The Fancy Bears have previously published details of TUEs – essentially a doctor’s note permitting the use of an otherwise-banned substance to treat a medical condition – in Olympic sports. And Tuesday’s publication of hacked data was the Fancy Bears’ first disclosure in football.
Tevez, who has played for Manchester United, Manchester City and West Ham, former Chelsea and United playmaker Veron and ex-United defender Gabriel Heinze all declared the use of Betamethasone, a corticosteroid with a variety of uses.
It does not feature directly on the World Anti-Doping Agency’s prohibited list, but is banned dependent on the concentration detected, and is covered in section nine of the list. That reads: “All glucocorticoids are prohibited when administered by oral, intravenous, intramuscular or rectal routes.”

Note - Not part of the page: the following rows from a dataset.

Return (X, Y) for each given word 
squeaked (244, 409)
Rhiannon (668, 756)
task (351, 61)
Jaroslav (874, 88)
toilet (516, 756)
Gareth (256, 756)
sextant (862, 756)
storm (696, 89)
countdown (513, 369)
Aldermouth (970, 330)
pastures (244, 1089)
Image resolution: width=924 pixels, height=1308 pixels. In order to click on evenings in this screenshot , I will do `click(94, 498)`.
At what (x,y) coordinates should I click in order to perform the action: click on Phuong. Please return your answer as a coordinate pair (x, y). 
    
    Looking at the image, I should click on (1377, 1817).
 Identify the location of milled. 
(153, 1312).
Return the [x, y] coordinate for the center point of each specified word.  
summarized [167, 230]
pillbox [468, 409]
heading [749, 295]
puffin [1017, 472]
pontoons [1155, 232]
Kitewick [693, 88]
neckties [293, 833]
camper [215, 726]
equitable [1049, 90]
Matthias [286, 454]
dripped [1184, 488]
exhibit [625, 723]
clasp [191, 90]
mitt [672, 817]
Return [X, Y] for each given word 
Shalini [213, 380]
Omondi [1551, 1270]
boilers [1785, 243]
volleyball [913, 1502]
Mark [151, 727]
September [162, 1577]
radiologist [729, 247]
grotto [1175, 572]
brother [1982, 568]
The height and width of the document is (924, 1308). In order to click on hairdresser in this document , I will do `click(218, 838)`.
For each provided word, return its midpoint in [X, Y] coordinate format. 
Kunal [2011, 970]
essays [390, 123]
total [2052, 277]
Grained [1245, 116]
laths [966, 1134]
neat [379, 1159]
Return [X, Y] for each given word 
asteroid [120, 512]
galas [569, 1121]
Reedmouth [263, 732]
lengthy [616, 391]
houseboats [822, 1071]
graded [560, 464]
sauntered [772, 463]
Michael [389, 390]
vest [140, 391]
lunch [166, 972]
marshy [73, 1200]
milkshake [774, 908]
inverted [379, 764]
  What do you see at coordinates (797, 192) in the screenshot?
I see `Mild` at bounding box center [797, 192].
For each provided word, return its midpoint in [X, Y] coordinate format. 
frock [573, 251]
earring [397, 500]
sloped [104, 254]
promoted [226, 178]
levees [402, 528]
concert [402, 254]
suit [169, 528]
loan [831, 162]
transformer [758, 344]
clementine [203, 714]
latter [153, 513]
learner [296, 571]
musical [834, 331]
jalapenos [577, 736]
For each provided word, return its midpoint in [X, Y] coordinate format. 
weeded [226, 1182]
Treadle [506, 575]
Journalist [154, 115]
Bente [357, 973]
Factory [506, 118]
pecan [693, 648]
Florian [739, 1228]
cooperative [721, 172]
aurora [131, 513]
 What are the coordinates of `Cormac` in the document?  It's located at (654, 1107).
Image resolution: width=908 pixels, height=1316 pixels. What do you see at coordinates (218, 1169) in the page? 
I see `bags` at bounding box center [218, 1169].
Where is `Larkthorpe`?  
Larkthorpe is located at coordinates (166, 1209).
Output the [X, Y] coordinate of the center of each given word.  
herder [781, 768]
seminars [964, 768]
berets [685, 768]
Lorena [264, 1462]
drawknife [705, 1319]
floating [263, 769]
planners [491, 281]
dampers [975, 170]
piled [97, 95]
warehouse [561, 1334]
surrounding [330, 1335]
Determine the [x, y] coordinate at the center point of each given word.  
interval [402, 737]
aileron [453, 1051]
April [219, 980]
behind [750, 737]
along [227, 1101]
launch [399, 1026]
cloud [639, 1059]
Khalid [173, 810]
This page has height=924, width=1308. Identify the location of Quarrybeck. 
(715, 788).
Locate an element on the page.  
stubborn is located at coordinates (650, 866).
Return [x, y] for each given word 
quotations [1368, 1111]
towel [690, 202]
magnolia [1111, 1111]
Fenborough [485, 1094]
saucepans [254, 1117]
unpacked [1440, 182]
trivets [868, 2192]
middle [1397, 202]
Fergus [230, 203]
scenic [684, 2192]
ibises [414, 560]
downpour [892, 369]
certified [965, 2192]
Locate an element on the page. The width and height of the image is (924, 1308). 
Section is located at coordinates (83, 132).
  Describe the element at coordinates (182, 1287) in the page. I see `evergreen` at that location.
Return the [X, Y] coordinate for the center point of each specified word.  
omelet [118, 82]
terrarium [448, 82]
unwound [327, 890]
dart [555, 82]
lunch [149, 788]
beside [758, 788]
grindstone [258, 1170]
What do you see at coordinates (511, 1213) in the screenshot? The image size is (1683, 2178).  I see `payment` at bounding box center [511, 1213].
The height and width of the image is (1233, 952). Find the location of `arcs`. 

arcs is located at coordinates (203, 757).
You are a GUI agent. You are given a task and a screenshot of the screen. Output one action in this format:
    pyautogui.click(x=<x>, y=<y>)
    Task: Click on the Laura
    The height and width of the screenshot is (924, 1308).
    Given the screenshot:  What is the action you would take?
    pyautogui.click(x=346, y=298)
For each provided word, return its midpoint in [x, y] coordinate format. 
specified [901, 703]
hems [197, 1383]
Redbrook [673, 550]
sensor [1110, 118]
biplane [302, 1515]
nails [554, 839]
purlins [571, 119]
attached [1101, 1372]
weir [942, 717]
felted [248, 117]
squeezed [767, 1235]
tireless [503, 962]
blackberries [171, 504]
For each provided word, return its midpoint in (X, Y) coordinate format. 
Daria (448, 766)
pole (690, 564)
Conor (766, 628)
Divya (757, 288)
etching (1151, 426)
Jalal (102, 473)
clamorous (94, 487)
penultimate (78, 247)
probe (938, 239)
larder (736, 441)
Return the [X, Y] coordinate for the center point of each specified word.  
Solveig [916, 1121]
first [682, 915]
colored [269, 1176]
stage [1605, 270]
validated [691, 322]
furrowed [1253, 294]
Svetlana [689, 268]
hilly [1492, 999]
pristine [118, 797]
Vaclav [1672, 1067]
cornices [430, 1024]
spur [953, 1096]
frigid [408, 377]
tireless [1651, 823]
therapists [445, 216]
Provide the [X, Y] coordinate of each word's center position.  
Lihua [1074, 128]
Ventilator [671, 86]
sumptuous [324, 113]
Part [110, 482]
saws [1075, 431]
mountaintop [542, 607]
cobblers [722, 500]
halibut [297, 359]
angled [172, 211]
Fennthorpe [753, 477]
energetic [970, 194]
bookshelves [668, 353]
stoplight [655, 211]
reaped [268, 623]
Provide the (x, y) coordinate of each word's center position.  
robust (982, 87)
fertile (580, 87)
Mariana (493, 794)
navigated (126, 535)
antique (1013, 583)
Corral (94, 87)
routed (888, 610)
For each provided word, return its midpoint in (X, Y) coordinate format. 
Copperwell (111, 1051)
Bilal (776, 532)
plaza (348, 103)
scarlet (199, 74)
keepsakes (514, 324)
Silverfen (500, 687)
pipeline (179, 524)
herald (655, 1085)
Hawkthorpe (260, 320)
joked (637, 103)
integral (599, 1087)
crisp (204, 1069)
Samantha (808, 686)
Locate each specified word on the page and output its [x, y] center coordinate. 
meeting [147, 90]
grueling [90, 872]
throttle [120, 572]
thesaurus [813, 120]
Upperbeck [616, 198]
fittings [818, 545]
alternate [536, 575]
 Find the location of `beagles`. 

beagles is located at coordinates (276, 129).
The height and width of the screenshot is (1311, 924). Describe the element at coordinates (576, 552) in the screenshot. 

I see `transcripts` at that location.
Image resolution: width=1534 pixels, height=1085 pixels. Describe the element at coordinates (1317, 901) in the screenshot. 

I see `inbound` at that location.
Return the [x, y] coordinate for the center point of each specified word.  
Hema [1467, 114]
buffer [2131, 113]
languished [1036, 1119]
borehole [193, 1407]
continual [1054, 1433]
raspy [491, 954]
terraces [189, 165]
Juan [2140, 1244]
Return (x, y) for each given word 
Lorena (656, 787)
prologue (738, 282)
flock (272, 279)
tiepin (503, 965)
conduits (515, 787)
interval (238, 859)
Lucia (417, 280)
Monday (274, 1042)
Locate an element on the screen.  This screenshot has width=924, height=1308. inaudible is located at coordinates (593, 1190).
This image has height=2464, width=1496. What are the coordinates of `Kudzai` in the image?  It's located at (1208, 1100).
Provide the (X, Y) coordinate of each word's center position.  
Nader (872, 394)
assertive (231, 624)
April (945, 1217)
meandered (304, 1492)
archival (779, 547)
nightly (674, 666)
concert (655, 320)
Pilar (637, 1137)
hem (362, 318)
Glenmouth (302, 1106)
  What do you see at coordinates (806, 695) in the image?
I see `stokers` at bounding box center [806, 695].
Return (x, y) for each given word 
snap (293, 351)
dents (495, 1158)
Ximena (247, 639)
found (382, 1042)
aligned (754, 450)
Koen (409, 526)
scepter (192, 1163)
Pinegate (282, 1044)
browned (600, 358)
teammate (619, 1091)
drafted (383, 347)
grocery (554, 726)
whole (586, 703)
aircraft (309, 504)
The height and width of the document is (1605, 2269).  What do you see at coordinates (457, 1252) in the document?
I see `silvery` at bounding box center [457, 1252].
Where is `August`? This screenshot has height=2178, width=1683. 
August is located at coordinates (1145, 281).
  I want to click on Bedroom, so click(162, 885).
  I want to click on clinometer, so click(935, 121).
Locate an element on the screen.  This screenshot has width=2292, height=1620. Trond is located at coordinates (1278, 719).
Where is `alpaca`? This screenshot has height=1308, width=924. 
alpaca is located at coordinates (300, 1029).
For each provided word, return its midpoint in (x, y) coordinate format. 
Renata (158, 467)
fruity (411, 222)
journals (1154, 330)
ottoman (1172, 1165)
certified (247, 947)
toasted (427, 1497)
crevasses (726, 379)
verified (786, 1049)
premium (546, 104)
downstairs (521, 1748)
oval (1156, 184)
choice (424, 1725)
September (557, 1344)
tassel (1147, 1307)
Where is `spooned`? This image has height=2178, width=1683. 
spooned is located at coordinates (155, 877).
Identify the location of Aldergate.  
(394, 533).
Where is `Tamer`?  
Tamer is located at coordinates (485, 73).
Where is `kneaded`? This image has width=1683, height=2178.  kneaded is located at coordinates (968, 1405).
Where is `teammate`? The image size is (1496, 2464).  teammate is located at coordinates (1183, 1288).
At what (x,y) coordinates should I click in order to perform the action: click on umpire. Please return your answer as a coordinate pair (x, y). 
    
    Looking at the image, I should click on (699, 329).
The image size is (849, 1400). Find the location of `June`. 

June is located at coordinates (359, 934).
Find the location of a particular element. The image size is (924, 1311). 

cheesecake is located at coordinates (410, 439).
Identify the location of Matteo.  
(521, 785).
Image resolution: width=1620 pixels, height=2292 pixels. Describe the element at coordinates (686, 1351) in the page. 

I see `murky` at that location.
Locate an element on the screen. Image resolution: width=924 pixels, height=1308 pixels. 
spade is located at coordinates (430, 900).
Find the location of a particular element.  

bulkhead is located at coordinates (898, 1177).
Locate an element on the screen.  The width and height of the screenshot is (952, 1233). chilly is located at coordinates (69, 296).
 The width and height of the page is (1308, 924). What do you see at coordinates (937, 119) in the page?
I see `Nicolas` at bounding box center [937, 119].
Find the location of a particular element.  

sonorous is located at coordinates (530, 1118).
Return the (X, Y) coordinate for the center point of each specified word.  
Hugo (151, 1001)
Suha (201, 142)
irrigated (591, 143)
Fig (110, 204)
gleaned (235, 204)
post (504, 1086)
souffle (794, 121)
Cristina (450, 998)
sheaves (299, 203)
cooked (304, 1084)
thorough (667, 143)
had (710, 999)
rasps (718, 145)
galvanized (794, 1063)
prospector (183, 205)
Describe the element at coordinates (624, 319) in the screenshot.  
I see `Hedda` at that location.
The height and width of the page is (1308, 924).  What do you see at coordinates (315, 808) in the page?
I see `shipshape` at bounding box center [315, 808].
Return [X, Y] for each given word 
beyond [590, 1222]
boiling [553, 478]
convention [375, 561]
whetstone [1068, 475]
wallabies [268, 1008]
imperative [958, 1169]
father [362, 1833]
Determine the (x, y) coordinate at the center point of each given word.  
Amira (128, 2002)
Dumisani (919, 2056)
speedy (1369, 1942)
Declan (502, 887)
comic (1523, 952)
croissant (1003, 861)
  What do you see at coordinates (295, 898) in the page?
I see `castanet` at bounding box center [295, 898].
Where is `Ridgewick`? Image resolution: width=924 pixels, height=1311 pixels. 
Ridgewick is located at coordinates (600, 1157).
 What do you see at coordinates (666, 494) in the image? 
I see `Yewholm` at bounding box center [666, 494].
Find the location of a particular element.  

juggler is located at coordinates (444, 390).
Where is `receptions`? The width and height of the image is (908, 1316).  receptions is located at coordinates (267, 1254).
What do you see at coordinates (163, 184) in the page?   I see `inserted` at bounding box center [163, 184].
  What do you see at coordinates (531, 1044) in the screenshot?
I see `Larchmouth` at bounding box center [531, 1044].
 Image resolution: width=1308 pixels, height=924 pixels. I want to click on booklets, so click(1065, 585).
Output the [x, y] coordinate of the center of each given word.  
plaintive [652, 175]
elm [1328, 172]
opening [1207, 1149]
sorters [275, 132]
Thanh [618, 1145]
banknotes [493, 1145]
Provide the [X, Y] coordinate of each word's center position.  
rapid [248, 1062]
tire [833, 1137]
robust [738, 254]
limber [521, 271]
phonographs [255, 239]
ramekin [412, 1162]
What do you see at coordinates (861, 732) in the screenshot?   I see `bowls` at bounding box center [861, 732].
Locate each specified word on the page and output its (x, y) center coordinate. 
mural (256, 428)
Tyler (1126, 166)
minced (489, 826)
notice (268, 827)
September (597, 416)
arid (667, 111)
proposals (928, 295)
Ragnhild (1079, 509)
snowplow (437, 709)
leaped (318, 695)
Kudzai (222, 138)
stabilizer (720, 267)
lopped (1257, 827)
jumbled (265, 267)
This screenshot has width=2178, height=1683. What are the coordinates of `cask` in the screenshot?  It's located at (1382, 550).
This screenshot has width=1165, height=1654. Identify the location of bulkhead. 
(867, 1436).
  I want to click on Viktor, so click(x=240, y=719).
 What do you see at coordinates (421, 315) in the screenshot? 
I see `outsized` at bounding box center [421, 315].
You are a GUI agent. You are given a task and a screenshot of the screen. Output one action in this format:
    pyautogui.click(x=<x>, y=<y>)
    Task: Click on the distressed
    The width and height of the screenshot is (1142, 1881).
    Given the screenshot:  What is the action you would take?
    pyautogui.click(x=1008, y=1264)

Former Liverpool and Holland forward Kuyt was revealed to have used dexamethasone, apparently for pain relief due to a dentistry issue with his root canal.
Mario Gomez was one of four Germany players listed. Gomez received a TUE for salbutamol, a common asthma medication.
Ex-New Zealand, Blackburn and QPR defender Ryan Nelsen – listed as ‘Nelson’ on the published form – declared the use of prednisone, another corticosteroid.
No England players were listed and there is no suggestion of wrongdoing on the part of those named.
The Russian hackers also claimed there were 160 adverse analytical findings – or positive doping tests – in 2015 in football. Of the four UK failures, three were for cocaine and one for ecstasy. Fancy Bears first hacked WADA files in September last year.
Five-time Olympic champion and 2012 Tour de France winner Sir Bradley Wiggins was forced to defend himself following the publication of his medical records, which revealed three TUEs for triamcinolone ahead of three of his biggest races in 2011, 2012 and 2013.
Wiggins insisted the use of the corticosteroid was medically necessary due to a pollen allergy which aggravated his asthma.